Ludwig Lewisohn (May 30, 1882 – December 31, 1955) was a novelist, literary critic, the drama critic for The Nation and then its associate editor. He was the editor of the New Palestine, an American Zionist journal. He taught at the University of Wisconsin and at Ohio State University as well as serving as professor of German and Comparative Literature at Brandeis University.  Lewisohn produced some 40 full-length fiction and non-fiction books, nearly as many translations, wrote numerous magazine and journal articles and edited countless other written works.

Biography
Lewisohn was born in Berlin, Germany to a highly assimilated, upper-middle class Jewish family. His parents Jacques Lewisohn and Minna (Eloesser) immigrated to the United States in 1890. The family settled in St.
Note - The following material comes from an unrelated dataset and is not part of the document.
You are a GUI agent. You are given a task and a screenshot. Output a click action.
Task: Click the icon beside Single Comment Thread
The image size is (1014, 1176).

Matthews, South Carolina and then in 1892 moved to Charleston. Lewisohn's mother was the daughter of a rabbi, but when the family moved to America they settled in an area where there was not a practicing Jewish congregation. He was sent to a Methodist Sunday school to improve his English. He integrated well into the Methodist community and its church and subsequently became an active Methodist.  After graduating with honors from the College of Charleston, he went to Columbia University in 1902 to continue with graduate work.  He received the degree of A.M. in 1903.

In 1904 he was told by his advisers that a Jew would never be hired to teach English literature at an American university. The bitter irony in this advice led Lewisohn to return to Judaism and he became an outspoken critic of American Jewish assimilation. In 1948 Lewisohn was among the founding faculty members of Brandeis University where he taught until his death.
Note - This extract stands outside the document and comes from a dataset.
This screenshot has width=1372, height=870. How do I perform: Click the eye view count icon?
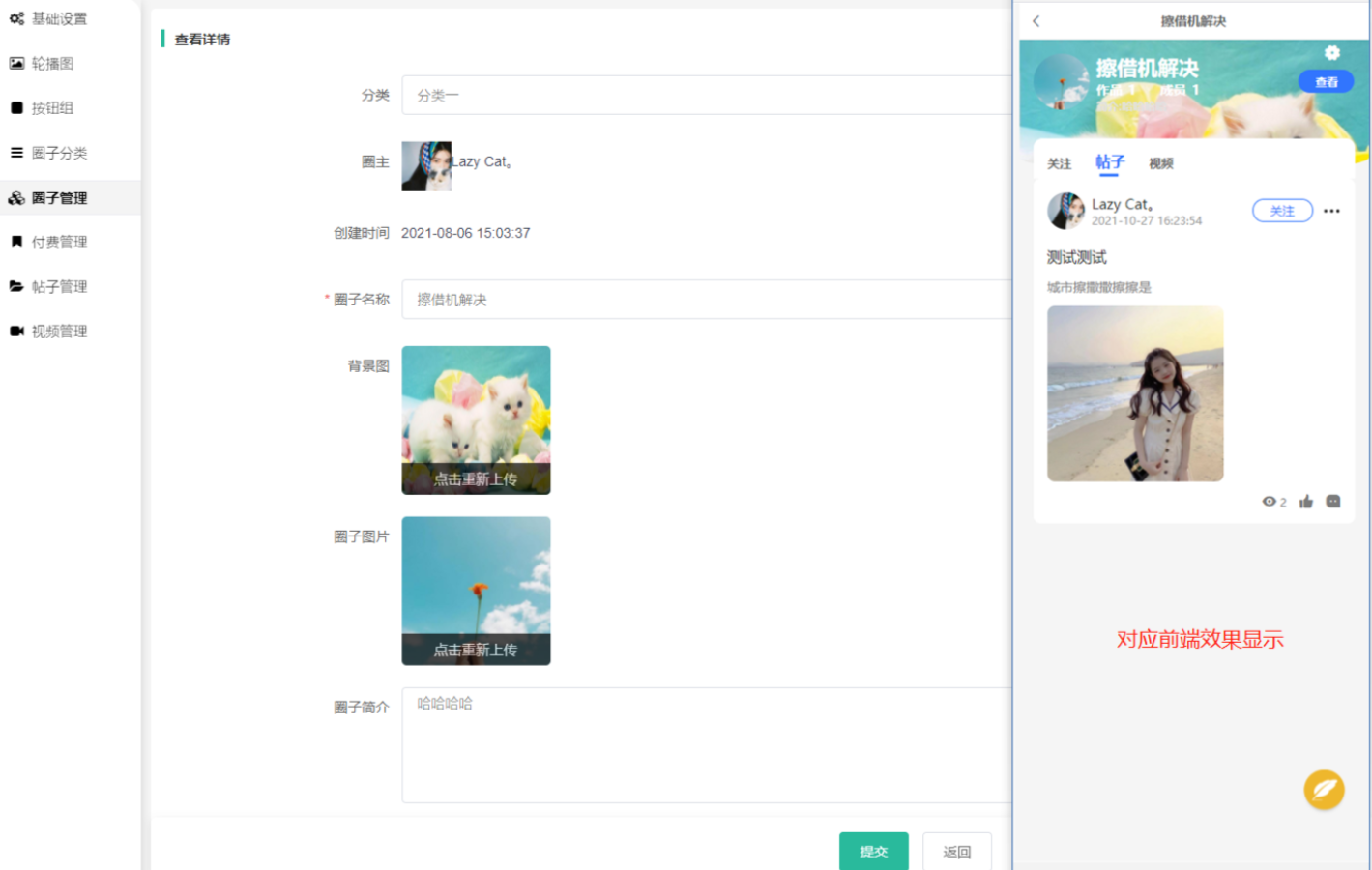(x=1269, y=502)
Following his graduation from Columbia, Lewisohn worked for Doubleday, Page & Co. in New York as a member of the editorial staff. The following year, 1905, he left Doubleday to become a free-lance magazine writer. In 1910, with the strong recommendation of his close friend William Ellery Leonard he became an instructor of German at the University of Wisconsin. He remained there for one year and then accepted the position of professor of German language and literature at Ohio State University. He served at the University until 1917 when war time sentiments forced his separation. Upon leaving Ohio State University Lewisohn became drama critic at the Nation and then was promoted to associate editor in 1920. He continued to write for The Nation until 1924. He translated from the German into English works of Gerhart Hauptmann, Jakob Wassermann and Franz Werfel.

In 1943 he became the editor of The New Palestine (magazine), working with them until 1948. He then began his work at Brandeis University.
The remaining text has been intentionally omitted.